Here’s a Free Text-to-Speech Application for E-Learning
May 16th, 2017Occasionally, I get questions on free text-to-speech applications. While there are a number of free text-to-speech applications out there, many have character limits or don’t allow for commercial use. I’m not sure how many people have personal use cases for text-to-speech, but if you do, there are plenty of options. Another challenge is that many blogs in our industry create linkbait lists of text-to-speech applications, but for the most part, those lists are worthless.
Today we’ll look at a really good solution if you need a free text-to-speech application.
Why Use Text-to-Speech?
Despite the mechanical voice quality, there are some viable use cases for text-to-speech in e-learning (outside of accessibility issues):
- For example, text-to-speech makes sense if you send a script out for professional narration. Use text-to-speech to create placeholder content for your reviewers so that you can get the voiceover script approved before sending it out for professional recording. This will save on the cost of do-overs.

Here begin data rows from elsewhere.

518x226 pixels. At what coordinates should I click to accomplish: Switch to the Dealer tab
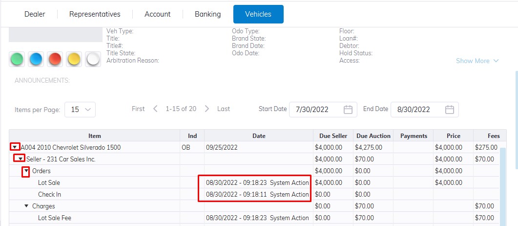coord(35,14)
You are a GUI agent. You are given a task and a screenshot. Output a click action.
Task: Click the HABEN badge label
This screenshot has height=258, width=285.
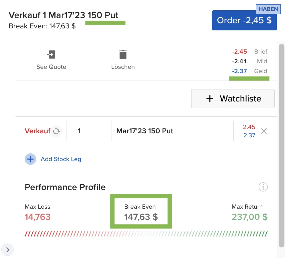coord(268,9)
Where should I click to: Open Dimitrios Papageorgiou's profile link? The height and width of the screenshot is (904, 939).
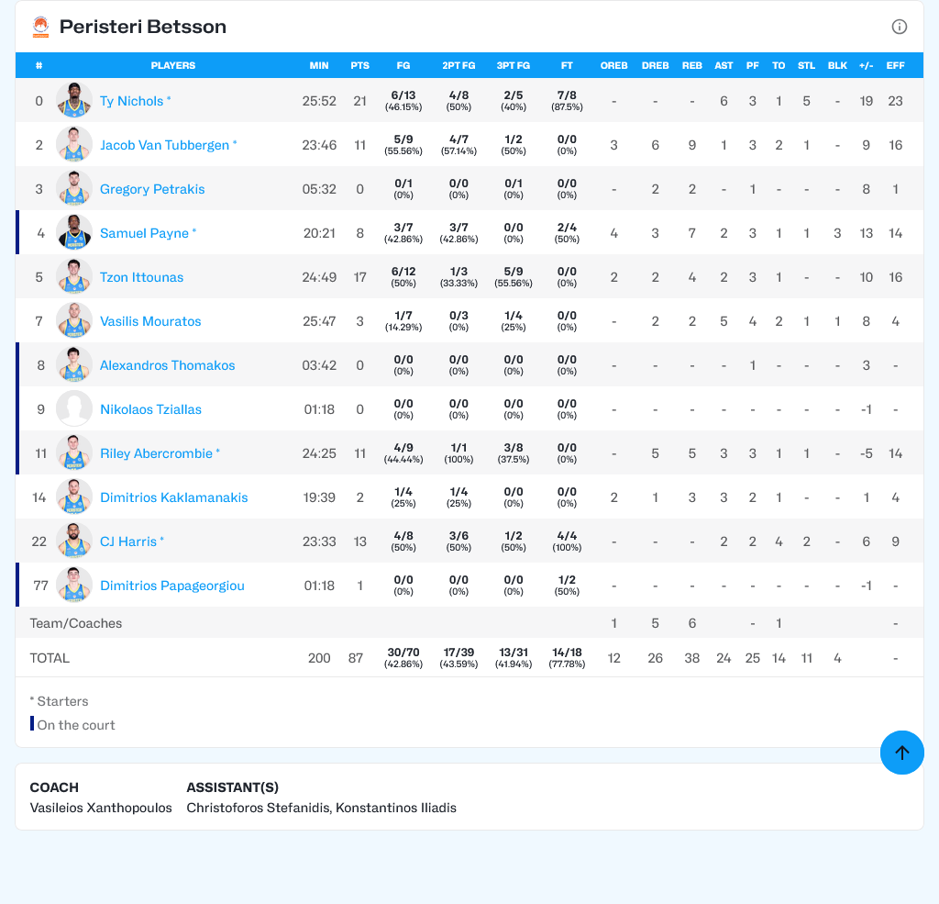coord(171,586)
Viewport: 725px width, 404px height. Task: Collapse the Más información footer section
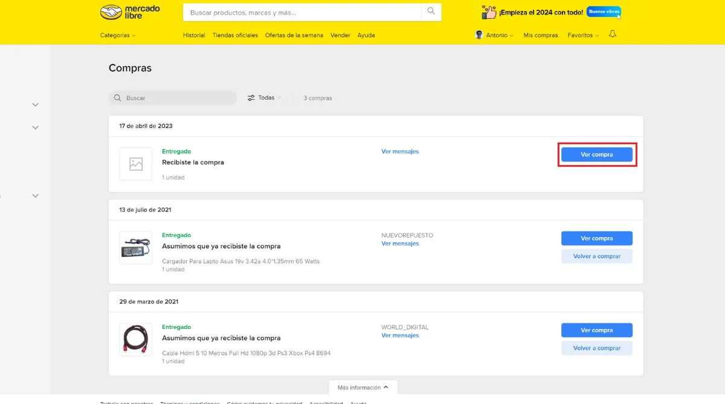coord(363,387)
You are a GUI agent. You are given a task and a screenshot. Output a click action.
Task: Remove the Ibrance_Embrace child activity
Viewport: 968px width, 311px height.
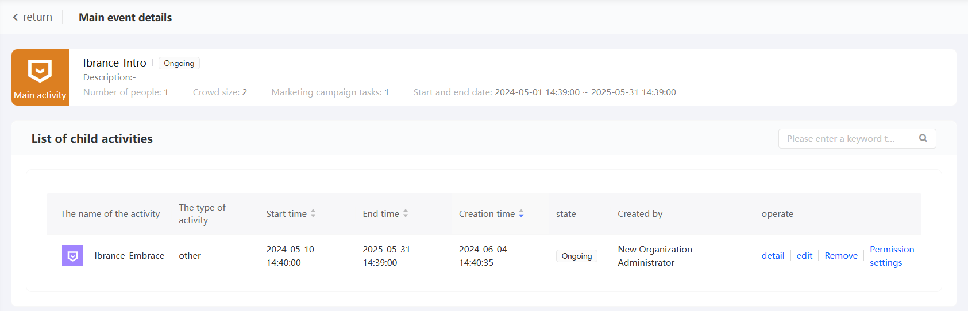[x=841, y=256]
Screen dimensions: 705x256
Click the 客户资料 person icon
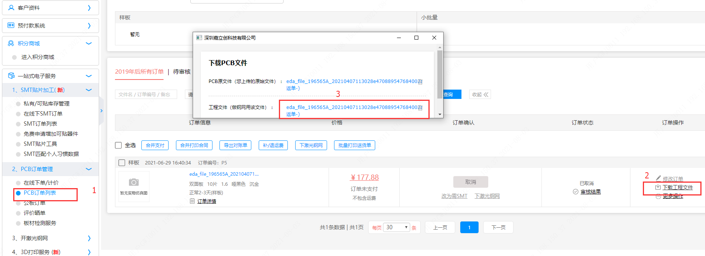(11, 8)
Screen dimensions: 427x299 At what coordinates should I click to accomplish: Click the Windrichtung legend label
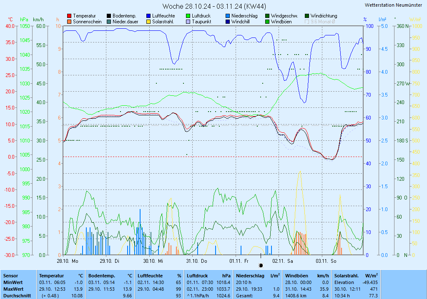click(x=324, y=16)
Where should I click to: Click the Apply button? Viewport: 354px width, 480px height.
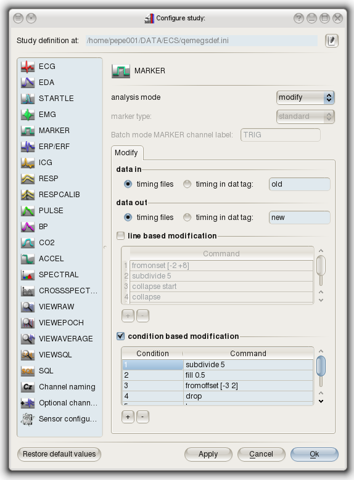tap(208, 454)
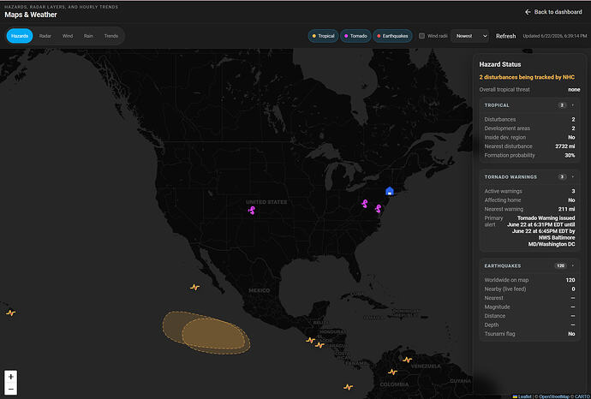Screen dimensions: 591x399
Task: Toggle the Tornado hazard filter chip
Action: [x=355, y=36]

- Another good use case is the training content changes often. It is time-consuming to continually update and record narration. Text-to-speech applications make that easy. And because the content is somewhat disposable, people will most likely tolerate the mechanical voice.
- Often we have international developers where English (or other languages) isn’t the first language. They can produce the courses and insert audio narration generated by text-to-speech applications.
A word of caution, though: most text-to-speech doesn’t sound that great. It’s been getting better over the years, but the mechanical voices can be grating and hard to sit through for long form content. That’s something to keep in mind. It’s bad enough to sit through most of the e-learning people experience today, let alone having it narrated by a robot.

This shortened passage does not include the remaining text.